Dataset items:
● ● ● ●

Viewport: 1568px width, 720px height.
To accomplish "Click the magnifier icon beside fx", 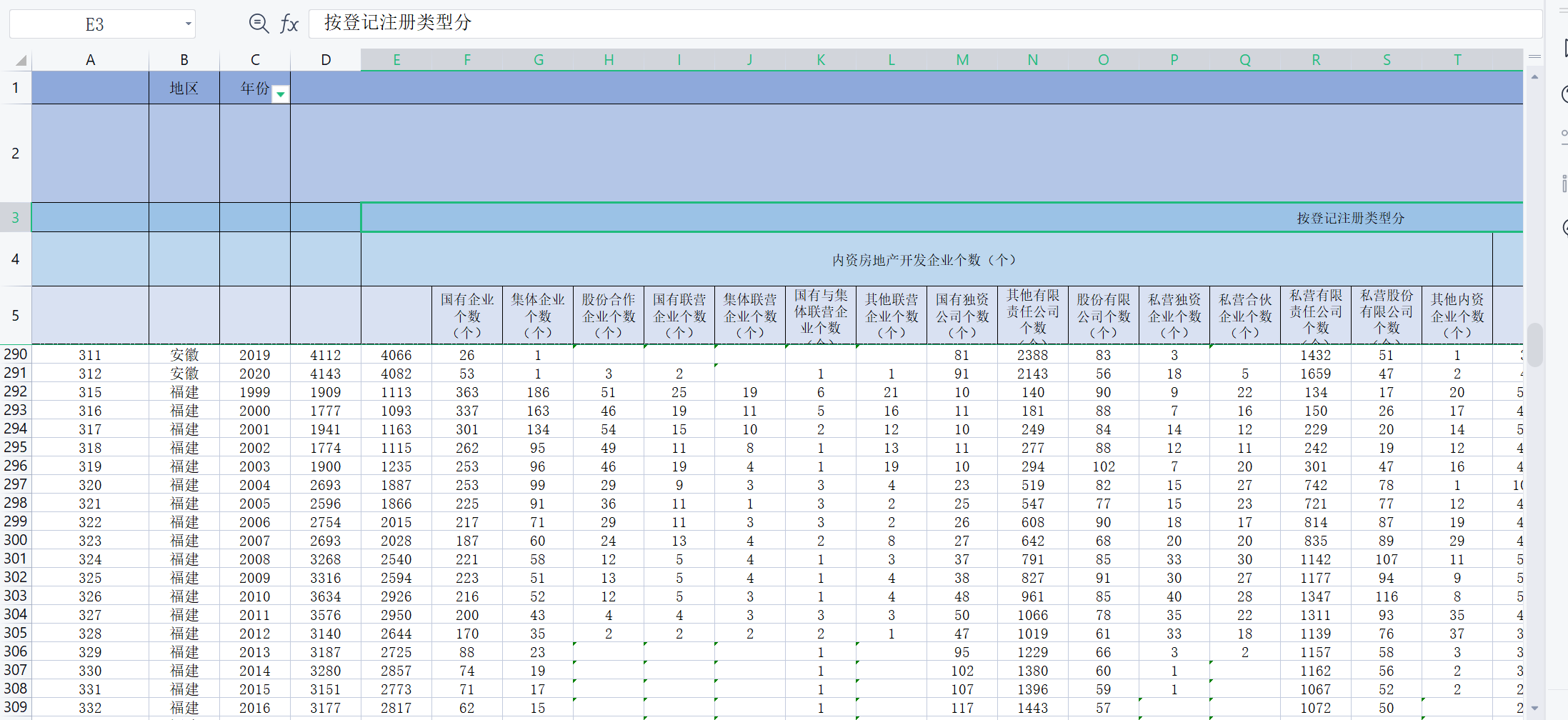I will coord(258,24).
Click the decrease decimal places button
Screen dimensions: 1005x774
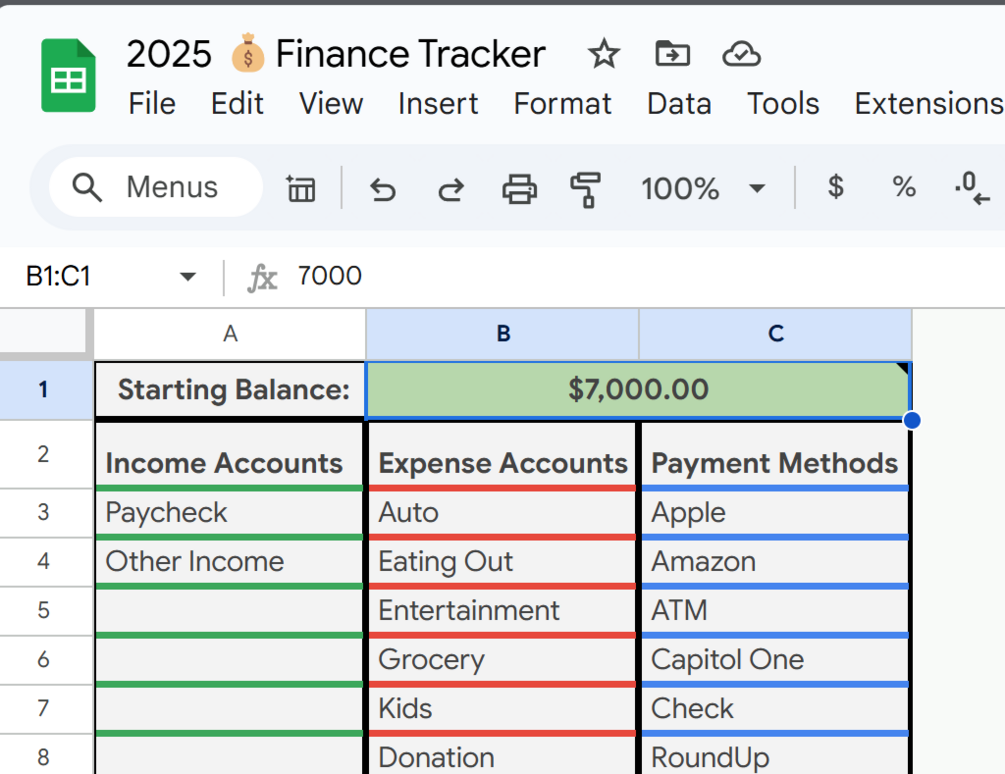[972, 187]
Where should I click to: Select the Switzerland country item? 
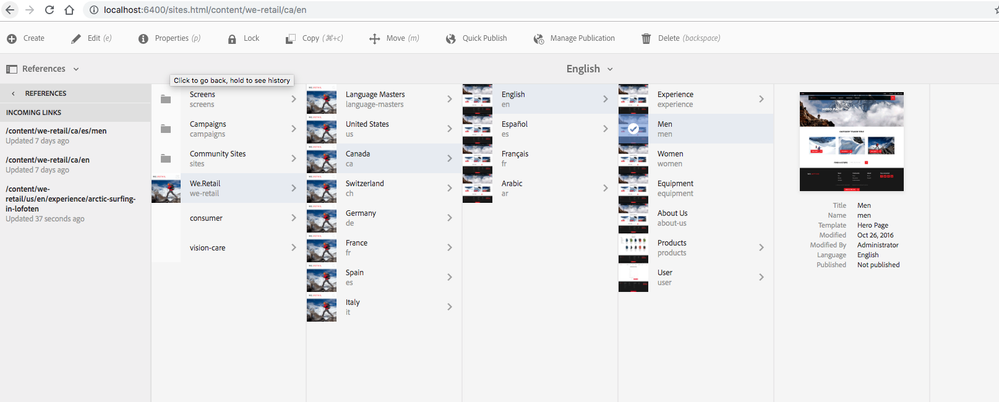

● ● ● ●

* **DIRECTIONS**
The lines from the one holding "Screen dimensions: 1005x774" through the end of the entries are to be transcribed exactly, both ends included, with the pictures left out.

* **RESPONSE TO THIS TASK**
Screen dimensions: 1005x774
[972, 187]
Where should I click to: Select the Switzerland country item? 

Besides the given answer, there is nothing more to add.